Detalhes bibliográficos
| Ano de defesa: |
2009 |
| Autor(a) principal: |
Zager, Adriano [UNIFESP] |
| Orientador(a): |
Não Informado pela instituição |
| Banca de defesa: |
Não Informado pela instituição |
| Tipo de documento: |
Dissertação
|
| Tipo de acesso: |
Acesso aberto |
| Idioma: |
por |
| Instituição de defesa: |
Universidade Federal de São Paulo (UNIFESP)
|
| Programa de Pós-Graduação: |
Não Informado pela instituição
|
| Departamento: |
Não Informado pela instituição
|
| País: |
Não Informado pela instituição
|
| Palavras-chave em Português: |
|
| Link de acesso: |
https://repositorio.unifesp.br/handle/11600/9406
|
Resumo: |
Sleep is a fundamental biologic phenomenon that is essential for the preservation of human health. Still, the time we send awake is increasing ever more due to intense activities and the social and economic pressure exerted by society. Except for the well documented physiologic consequences of sleep deprivation (SD), the interaction sleep has with the immune system as well as the association of SD to specific immunologic stimuli remain inconclusive.

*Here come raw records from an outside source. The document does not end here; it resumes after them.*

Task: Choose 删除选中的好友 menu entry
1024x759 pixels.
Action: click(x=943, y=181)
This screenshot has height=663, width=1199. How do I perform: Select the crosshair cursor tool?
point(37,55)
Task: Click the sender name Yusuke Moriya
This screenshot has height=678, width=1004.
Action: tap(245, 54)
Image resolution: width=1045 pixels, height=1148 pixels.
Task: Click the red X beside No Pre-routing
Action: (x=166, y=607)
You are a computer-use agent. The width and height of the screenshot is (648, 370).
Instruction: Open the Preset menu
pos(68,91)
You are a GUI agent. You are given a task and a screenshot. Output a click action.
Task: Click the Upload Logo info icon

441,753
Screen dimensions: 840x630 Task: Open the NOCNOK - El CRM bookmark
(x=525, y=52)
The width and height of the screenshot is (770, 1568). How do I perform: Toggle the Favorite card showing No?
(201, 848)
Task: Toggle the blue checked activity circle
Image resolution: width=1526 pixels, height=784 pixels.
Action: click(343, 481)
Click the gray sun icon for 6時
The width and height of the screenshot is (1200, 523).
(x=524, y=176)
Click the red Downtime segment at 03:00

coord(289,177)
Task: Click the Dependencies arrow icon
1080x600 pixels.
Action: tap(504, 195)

The aim of the current study was thus to investigate the effects of paradoxical sleep deprivation (PSD) in the immune and behavioral response to lipopolysaccharide (LPS) of E. coli, a powerful immunological activator, and alterations in neurotransmission and expression of inflammatory proteins within the central nervous system. For such, C57BL/6J mice were submitted to PSD for 72 hours while controls remained in their home-cages and maintained a normal sleep regimen. At the end of the PSD period all animals were administered a saline injection or one of the LPS doses and were returned to their respective cages for an interval of 2 hours before the immunologic, behavioral, and neurochemical analysis were performed. Results demonstrated that PSD was capable of causing a reduction of lymphocytes in the bloodstream and within spleen of the animals administered saline, but other lymphocyte migration sites (peritoneum and lymph nodes) were not affected indicating that such effects of PSD are not due to alteration of cellular migration. No significant difference was encountered in animals administered with whichever dose of LPS. PSD was also found to be capable of increasing susceptibility to the behavioral effects induced by LPS, particularly in the open field test. Furthermore, the alterations in the sleep pattern that were caused by LPS inhibited paradoxical sleep rebound, a phenomenon that occurs in sleep deprived animals. Such behavioral alterations reflect changes in dopaminergic neurotransmission within the striatum and in the expression of cyclooxigenase-2 protein within the cortex of these animals. We can thus conclude that sleep exerts a fundamental role as a response modulator to an immune stimulus by altering the immune and behavioral response. Our study provides new findings about the physiological basis of the association between sleep and the immune system. |